Please recast the material from the line with "Open the День" up to and including the line with "Action: tap(604, 198)" as a Markdown table with two columns, Row and Line, leaving out any blank lines.

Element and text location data

=======

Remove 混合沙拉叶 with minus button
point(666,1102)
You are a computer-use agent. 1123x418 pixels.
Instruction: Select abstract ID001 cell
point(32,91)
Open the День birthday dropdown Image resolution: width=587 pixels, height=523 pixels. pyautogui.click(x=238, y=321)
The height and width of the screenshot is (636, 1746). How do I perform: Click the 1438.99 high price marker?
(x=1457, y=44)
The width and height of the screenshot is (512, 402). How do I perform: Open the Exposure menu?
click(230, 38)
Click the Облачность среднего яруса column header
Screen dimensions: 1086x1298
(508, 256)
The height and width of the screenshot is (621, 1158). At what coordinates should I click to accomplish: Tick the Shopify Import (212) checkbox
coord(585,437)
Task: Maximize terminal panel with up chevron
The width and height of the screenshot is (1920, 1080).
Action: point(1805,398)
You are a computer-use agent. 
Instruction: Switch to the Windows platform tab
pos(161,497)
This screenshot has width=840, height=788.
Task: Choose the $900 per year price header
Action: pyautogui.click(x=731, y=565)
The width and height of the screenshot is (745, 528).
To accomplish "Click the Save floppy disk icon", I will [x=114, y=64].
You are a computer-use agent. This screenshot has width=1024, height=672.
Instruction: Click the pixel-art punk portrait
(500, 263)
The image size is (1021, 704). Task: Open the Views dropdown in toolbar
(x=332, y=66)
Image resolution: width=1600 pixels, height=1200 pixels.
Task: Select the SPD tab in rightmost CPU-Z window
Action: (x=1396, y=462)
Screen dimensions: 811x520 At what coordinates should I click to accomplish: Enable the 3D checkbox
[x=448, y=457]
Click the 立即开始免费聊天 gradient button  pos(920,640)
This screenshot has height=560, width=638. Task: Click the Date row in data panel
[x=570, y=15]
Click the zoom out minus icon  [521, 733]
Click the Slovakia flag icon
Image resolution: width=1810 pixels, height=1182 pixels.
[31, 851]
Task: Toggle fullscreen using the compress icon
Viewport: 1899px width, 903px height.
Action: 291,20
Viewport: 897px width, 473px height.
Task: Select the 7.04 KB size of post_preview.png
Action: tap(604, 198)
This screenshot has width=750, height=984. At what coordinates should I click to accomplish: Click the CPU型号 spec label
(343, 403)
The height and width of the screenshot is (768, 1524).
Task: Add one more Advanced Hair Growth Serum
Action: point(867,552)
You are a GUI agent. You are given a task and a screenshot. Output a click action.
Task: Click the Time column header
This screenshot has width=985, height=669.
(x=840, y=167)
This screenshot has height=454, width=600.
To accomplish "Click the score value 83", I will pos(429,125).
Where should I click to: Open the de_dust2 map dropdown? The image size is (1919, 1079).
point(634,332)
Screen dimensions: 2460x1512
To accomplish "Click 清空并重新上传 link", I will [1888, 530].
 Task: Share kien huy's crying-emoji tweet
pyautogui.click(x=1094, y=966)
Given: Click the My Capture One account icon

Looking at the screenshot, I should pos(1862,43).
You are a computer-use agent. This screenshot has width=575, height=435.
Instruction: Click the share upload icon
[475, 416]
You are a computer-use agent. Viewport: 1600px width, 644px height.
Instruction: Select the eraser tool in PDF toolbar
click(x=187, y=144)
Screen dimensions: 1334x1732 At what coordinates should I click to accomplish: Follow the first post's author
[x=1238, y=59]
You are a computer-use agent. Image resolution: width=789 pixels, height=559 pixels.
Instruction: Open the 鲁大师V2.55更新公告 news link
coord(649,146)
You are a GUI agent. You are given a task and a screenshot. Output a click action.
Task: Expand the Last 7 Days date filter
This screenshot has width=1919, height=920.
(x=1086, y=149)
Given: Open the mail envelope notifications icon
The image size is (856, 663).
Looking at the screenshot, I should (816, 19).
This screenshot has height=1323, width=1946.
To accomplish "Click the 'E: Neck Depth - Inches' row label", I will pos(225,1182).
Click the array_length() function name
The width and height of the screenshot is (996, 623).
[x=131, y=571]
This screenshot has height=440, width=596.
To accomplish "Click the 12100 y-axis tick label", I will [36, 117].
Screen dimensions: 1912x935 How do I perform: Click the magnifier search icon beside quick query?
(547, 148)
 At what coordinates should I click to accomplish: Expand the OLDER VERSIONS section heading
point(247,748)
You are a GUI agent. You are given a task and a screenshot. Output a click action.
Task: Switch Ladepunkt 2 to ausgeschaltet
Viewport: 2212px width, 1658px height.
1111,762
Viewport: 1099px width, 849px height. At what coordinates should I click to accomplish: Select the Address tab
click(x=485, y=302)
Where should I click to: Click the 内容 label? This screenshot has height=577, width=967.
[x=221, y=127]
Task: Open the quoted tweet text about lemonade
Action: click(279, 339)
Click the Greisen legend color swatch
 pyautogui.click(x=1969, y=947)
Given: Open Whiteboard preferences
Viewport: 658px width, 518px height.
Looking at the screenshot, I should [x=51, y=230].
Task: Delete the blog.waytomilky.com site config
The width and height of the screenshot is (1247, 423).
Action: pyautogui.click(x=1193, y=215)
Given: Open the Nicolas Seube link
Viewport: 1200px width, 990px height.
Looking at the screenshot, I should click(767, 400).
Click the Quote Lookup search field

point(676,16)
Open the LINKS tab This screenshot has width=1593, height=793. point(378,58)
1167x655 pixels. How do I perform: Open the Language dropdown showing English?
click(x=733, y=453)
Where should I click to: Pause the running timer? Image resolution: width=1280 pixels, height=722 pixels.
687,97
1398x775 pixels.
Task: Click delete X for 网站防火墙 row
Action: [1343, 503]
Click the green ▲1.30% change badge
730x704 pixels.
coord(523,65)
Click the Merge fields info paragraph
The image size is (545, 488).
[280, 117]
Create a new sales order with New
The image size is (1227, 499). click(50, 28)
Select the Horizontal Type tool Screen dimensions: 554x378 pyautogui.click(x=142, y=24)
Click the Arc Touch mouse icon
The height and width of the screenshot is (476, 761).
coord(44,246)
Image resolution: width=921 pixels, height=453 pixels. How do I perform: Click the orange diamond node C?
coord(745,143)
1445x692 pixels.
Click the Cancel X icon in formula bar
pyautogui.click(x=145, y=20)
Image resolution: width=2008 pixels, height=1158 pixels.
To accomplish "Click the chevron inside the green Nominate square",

=======

Response
| Row | Line |
|---|---|
| 1 | Open the День birthday dropdown Image resolution: width=587 pixels, height=523 pixels. pyautogui.click(x=238, y=321) |
| 2 | The height and width of the screenshot is (636, 1746). How do I perform: Click the 1438.99 high price marker? |
| 3 | (x=1457, y=44) |
| 4 | The width and height of the screenshot is (512, 402). How do I perform: Open the Exposure menu? |
| 5 | click(230, 38) |
| 6 | Click the Облачность среднего яруса column header |
| 7 | Screen dimensions: 1086x1298 |
| 8 | (508, 256) |
| 9 | The height and width of the screenshot is (621, 1158). At what coordinates should I click to accomplish: Tick the Shopify Import (212) checkbox |
| 10 | coord(585,437) |
| 11 | Task: Maximize terminal panel with up chevron |
| 12 | The width and height of the screenshot is (1920, 1080). |
| 13 | Action: point(1805,398) |
| 14 | You are a computer-use agent.  |
| 15 | Instruction: Switch to the Windows platform tab |
| 16 | pos(161,497) |
| 17 | This screenshot has width=840, height=788. |
| 18 | Task: Choose the $900 per year price header |
| 19 | Action: pyautogui.click(x=731, y=565) |
| 20 | The width and height of the screenshot is (745, 528). |
| 21 | To accomplish "Click the Save floppy disk icon", I will [x=114, y=64]. |
| 22 | You are a computer-use agent. This screenshot has width=1024, height=672. |
| 23 | Instruction: Click the pixel-art punk portrait |
| 24 | (500, 263) |
| 25 | The image size is (1021, 704). Task: Open the Views dropdown in toolbar |
| 26 | (x=332, y=66) |
| 27 | Image resolution: width=1600 pixels, height=1200 pixels. |
| 28 | Task: Select the SPD tab in rightmost CPU-Z window |
| 29 | Action: (x=1396, y=462) |
| 30 | Screen dimensions: 811x520 At what coordinates should I click to accomplish: Enable the 3D checkbox |
| 31 | [x=448, y=457] |
| 32 | Click the 立即开始免费聊天 gradient button  pos(920,640) |
| 33 | This screenshot has height=560, width=638. Task: Click the Date row in data panel |
| 34 | [x=570, y=15] |
| 35 | Click the zoom out minus icon  [521, 733] |
| 36 | Click the Slovakia flag icon |
| 37 | Image resolution: width=1810 pixels, height=1182 pixels. |
| 38 | [31, 851] |
| 39 | Task: Toggle fullscreen using the compress icon |
| 40 | Viewport: 1899px width, 903px height. |
| 41 | Action: 291,20 |
| 42 | Viewport: 897px width, 473px height. |
| 43 | Task: Select the 7.04 KB size of post_preview.png |
| 44 | Action: tap(604, 198) |